**The problem:** Every entry needs to be duplicated exactly.
Supplied data Start Marker
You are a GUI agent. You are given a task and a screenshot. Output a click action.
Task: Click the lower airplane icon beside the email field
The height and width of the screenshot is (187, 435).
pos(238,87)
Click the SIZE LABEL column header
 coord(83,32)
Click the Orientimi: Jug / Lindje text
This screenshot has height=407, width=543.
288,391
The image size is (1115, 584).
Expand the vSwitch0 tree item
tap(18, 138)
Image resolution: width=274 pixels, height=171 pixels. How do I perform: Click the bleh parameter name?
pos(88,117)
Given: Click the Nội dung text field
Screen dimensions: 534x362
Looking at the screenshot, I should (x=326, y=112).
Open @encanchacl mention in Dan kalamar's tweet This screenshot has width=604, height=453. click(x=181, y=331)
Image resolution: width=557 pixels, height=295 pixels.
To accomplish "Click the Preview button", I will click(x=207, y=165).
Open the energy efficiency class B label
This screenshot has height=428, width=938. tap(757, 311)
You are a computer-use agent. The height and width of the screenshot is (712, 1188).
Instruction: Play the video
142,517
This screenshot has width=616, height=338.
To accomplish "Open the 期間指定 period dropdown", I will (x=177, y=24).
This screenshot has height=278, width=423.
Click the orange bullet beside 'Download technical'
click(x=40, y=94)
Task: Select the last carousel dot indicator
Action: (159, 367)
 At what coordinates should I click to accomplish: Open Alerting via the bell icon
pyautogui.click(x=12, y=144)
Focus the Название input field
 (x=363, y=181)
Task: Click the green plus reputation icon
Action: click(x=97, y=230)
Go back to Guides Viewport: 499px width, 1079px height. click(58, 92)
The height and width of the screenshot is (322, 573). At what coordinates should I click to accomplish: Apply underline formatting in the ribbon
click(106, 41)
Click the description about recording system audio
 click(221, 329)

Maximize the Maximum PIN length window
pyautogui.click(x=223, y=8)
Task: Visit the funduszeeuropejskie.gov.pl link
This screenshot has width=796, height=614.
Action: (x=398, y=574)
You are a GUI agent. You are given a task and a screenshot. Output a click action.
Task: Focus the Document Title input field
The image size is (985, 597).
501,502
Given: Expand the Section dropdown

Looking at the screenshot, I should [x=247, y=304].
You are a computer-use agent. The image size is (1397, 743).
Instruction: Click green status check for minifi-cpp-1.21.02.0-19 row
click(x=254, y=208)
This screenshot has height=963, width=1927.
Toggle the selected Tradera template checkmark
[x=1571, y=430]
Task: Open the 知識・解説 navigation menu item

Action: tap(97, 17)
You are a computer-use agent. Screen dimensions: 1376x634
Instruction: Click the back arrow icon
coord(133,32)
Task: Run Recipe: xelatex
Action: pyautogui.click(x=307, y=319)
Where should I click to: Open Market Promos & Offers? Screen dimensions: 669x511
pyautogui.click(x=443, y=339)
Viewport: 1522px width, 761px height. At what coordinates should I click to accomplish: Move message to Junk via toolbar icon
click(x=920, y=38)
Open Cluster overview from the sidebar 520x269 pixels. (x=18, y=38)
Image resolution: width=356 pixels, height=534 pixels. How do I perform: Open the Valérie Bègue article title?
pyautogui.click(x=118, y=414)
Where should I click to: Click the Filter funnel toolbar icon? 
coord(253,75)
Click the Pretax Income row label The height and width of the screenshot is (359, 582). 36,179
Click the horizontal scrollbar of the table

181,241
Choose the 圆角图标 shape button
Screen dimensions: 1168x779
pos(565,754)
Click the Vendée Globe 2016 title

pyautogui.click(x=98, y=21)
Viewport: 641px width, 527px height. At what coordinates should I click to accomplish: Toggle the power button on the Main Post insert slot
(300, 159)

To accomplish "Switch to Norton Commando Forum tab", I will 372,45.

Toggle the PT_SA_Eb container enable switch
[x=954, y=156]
Supplied data End Marker
**Solution to the exercise:**
You are a GUI agent. You are given a task and a screenshot. Output a click action.
Task: Click the lower airplane icon beside the email field
The height and width of the screenshot is (187, 435).
pos(238,87)
Click the SIZE LABEL column header
 coord(83,32)
Click the Orientimi: Jug / Lindje text
This screenshot has height=407, width=543.
288,391
The image size is (1115, 584).
Expand the vSwitch0 tree item
tap(18, 138)
Image resolution: width=274 pixels, height=171 pixels. How do I perform: Click the bleh parameter name?
pos(88,117)
Given: Click the Nội dung text field
Screen dimensions: 534x362
Looking at the screenshot, I should (x=326, y=112).
Open @encanchacl mention in Dan kalamar's tweet This screenshot has width=604, height=453. click(x=181, y=331)
Image resolution: width=557 pixels, height=295 pixels.
To accomplish "Click the Preview button", I will click(x=207, y=165).
Open the energy efficiency class B label
This screenshot has height=428, width=938. tap(757, 311)
You are a computer-use agent. The height and width of the screenshot is (712, 1188).
Instruction: Play the video
142,517
This screenshot has width=616, height=338.
To accomplish "Open the 期間指定 period dropdown", I will (x=177, y=24).
This screenshot has height=278, width=423.
Click the orange bullet beside 'Download technical'
click(x=40, y=94)
Task: Select the last carousel dot indicator
Action: (159, 367)
 At what coordinates should I click to accomplish: Open Alerting via the bell icon
pyautogui.click(x=12, y=144)
Focus the Название input field
 (x=363, y=181)
Task: Click the green plus reputation icon
Action: click(x=97, y=230)
Go back to Guides Viewport: 499px width, 1079px height. click(58, 92)
The height and width of the screenshot is (322, 573). At what coordinates should I click to accomplish: Apply underline formatting in the ribbon
click(106, 41)
Click the description about recording system audio
 click(221, 329)

Maximize the Maximum PIN length window
pyautogui.click(x=223, y=8)
Task: Visit the funduszeeuropejskie.gov.pl link
This screenshot has width=796, height=614.
Action: (x=398, y=574)
You are a GUI agent. You are given a task and a screenshot. Output a click action.
Task: Focus the Document Title input field
The image size is (985, 597).
501,502
Given: Expand the Section dropdown

Looking at the screenshot, I should [x=247, y=304].
You are a computer-use agent. The image size is (1397, 743).
Instruction: Click green status check for minifi-cpp-1.21.02.0-19 row
click(x=254, y=208)
This screenshot has height=963, width=1927.
Toggle the selected Tradera template checkmark
[x=1571, y=430]
Task: Open the 知識・解説 navigation menu item

Action: tap(97, 17)
You are a computer-use agent. Screen dimensions: 1376x634
Instruction: Click the back arrow icon
coord(133,32)
Task: Run Recipe: xelatex
Action: pyautogui.click(x=307, y=319)
Where should I click to: Open Market Promos & Offers? Screen dimensions: 669x511
pyautogui.click(x=443, y=339)
Viewport: 1522px width, 761px height. At what coordinates should I click to accomplish: Move message to Junk via toolbar icon
click(x=920, y=38)
Open Cluster overview from the sidebar 520x269 pixels. (x=18, y=38)
Image resolution: width=356 pixels, height=534 pixels. How do I perform: Open the Valérie Bègue article title?
pyautogui.click(x=118, y=414)
Where should I click to: Click the Filter funnel toolbar icon? 
coord(253,75)
Click the Pretax Income row label The height and width of the screenshot is (359, 582). 36,179
Click the horizontal scrollbar of the table

181,241
Choose the 圆角图标 shape button
Screen dimensions: 1168x779
pos(565,754)
Click the Vendée Globe 2016 title

pyautogui.click(x=98, y=21)
Viewport: 641px width, 527px height. At what coordinates should I click to accomplish: Toggle the power button on the Main Post insert slot
(300, 159)

To accomplish "Switch to Norton Commando Forum tab", I will 372,45.

Toggle the PT_SA_Eb container enable switch
[x=954, y=156]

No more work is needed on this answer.